* AVAILABLE RECORDS:
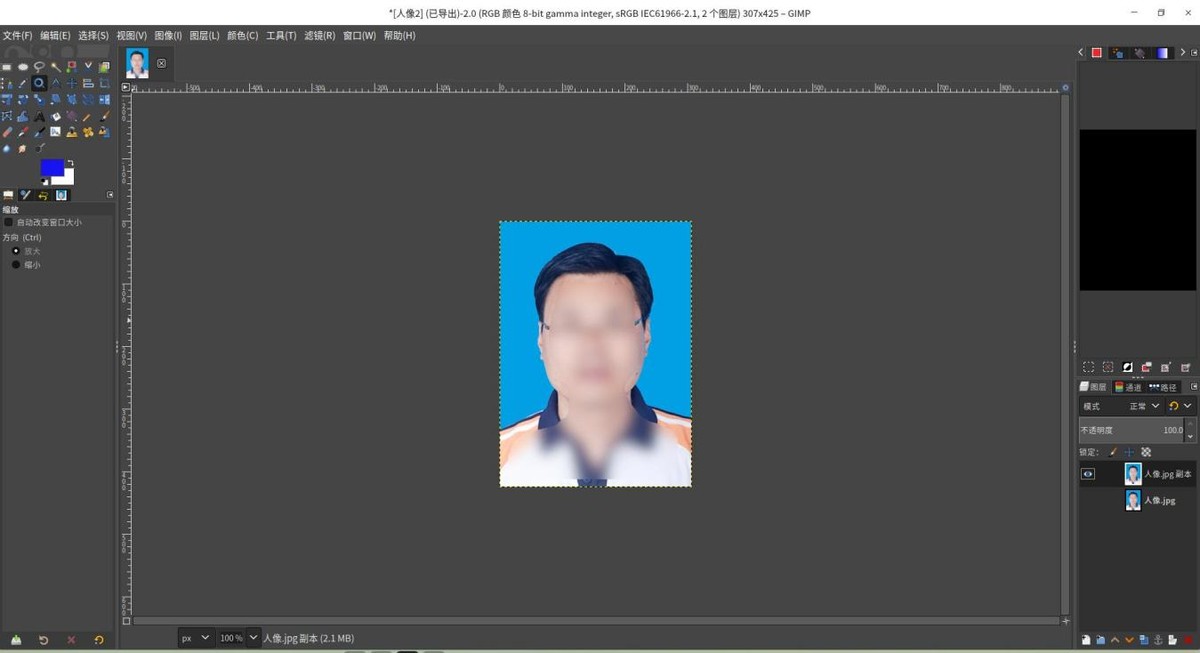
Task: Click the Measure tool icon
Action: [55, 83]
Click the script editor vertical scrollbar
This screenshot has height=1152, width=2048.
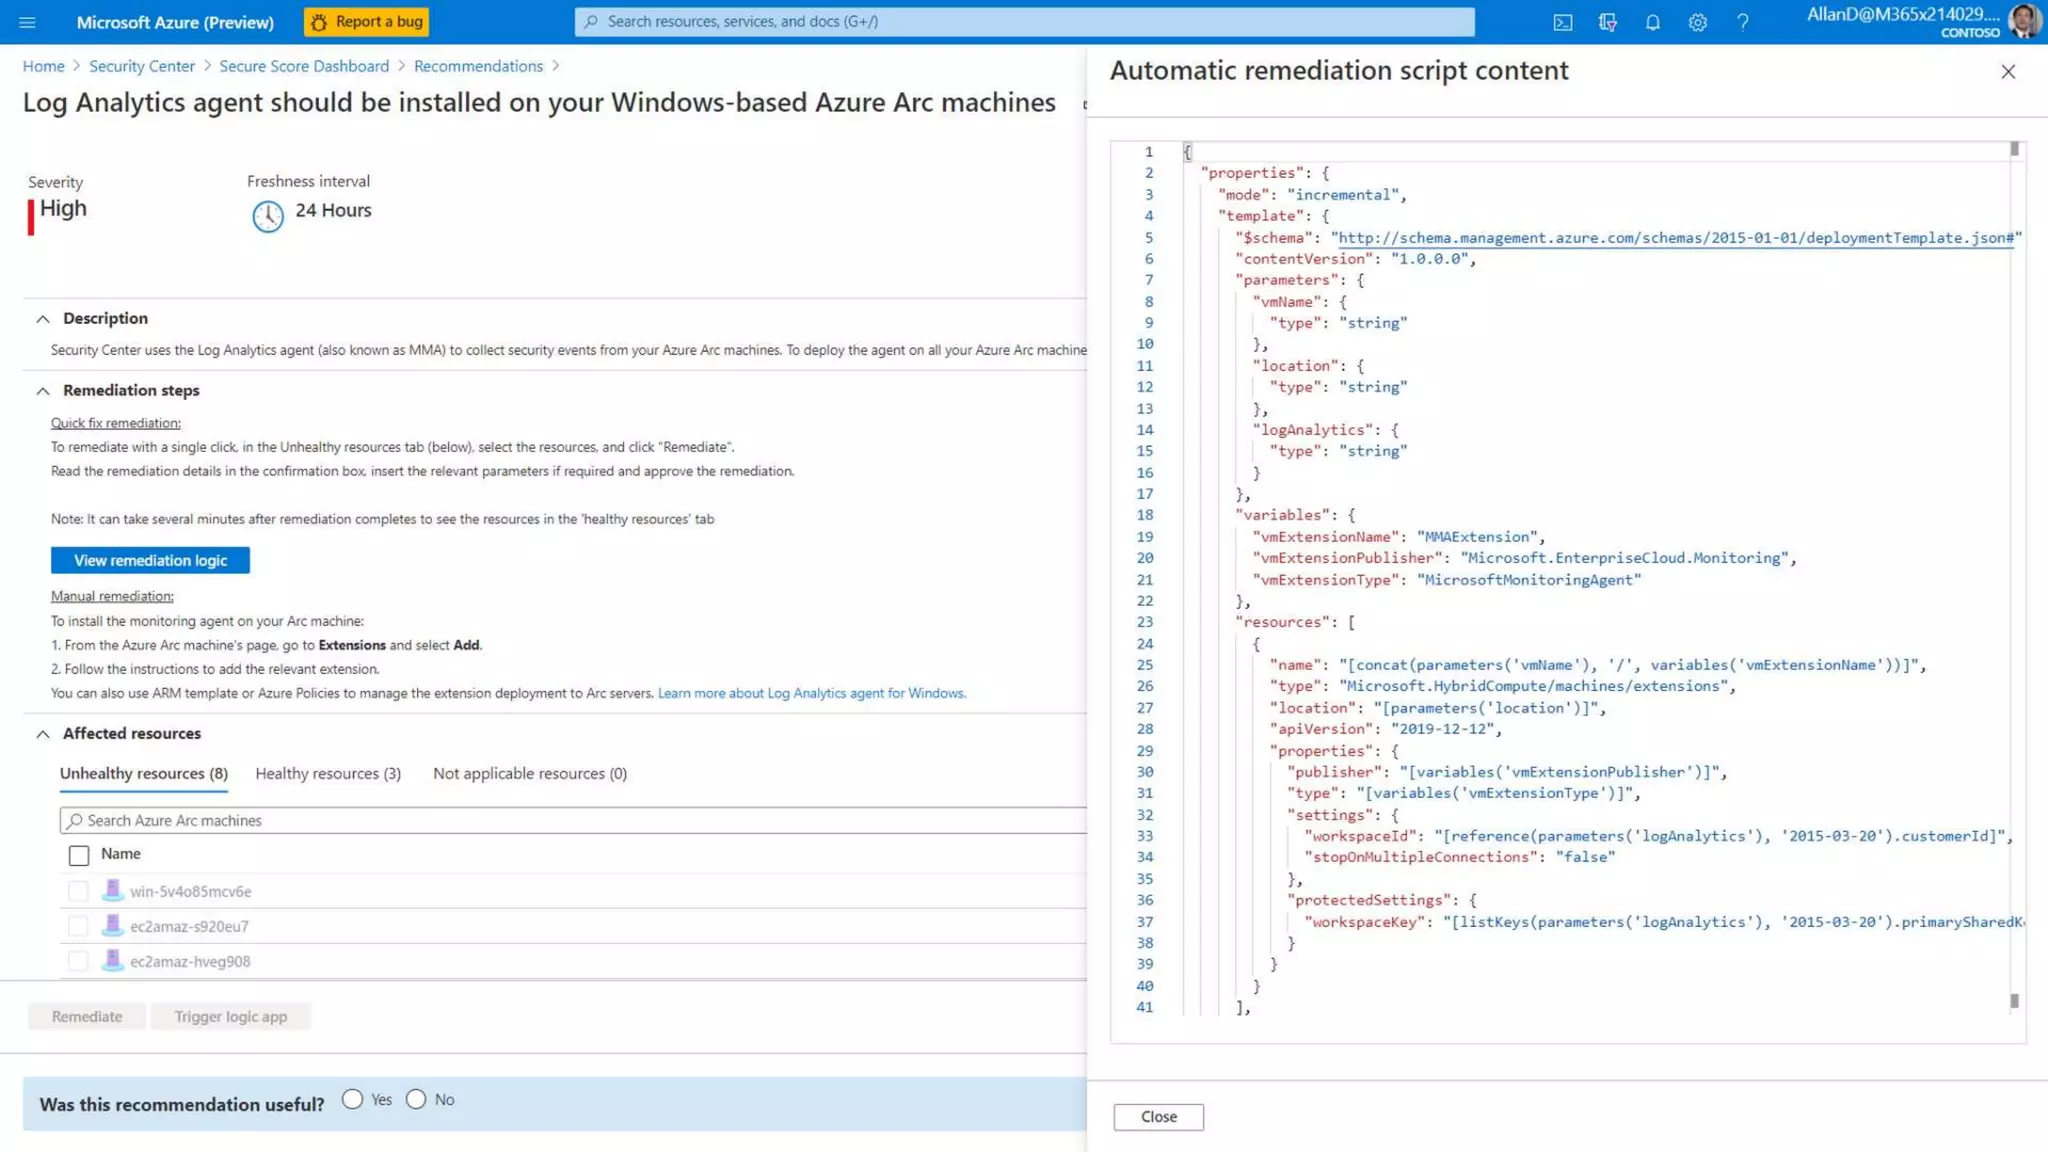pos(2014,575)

* OBJECTIVE: Copy out all of the lines above word for word, leaving out the pictures.

* SOLVED EXERCISE:
Task: Click the Measure tool icon
Action: [55, 83]
Click the script editor vertical scrollbar
This screenshot has height=1152, width=2048.
pos(2014,575)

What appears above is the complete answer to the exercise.